WORK TASK -> The lines from the one containing "Previous (10, 1133)" through the final line of the data below must be written out exactly, both included, and nothing more.

Saved data entries
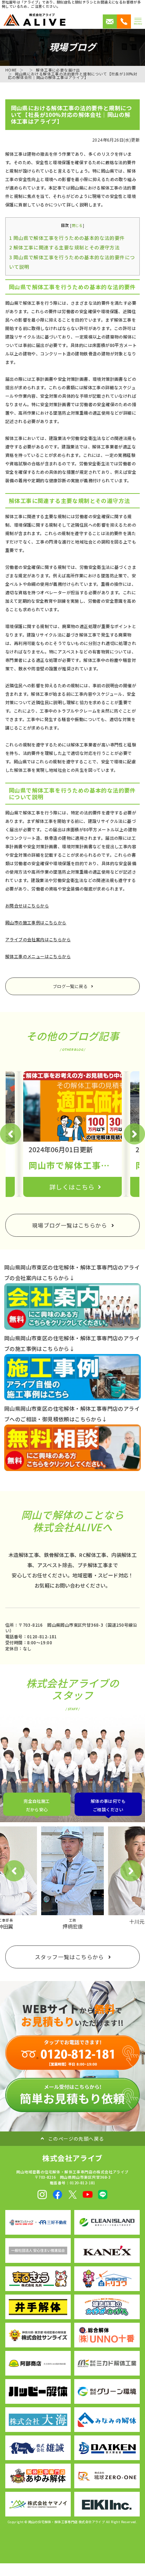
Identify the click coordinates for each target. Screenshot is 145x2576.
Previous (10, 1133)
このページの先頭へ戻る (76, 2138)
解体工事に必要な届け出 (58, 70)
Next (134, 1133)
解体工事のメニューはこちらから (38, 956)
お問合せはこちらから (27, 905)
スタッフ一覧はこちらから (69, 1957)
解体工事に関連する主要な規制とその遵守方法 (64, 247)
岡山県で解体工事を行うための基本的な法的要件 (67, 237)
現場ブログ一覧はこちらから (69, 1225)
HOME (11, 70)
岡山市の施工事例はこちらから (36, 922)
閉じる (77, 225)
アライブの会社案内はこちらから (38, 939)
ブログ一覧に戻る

EXPECTED ANSWER ->
Previous (10, 1133)
このページの先頭へ戻る (76, 2138)
解体工事に必要な届け出 (58, 70)
Next (134, 1133)
解体工事のメニューはこちらから (38, 956)
お問合せはこちらから (27, 905)
スタッフ一覧はこちらから (69, 1957)
解体工事に関連する主要な規制とその遵守方法 (64, 247)
岡山県で解体工事を行うための基本的な法的要件 (67, 237)
現場ブログ一覧はこちらから (69, 1225)
HOME (11, 70)
岡山市の施工事例はこちらから (36, 922)
閉じる (77, 225)
アライブの会社案内はこちらから (38, 939)
ブログ一覧に戻る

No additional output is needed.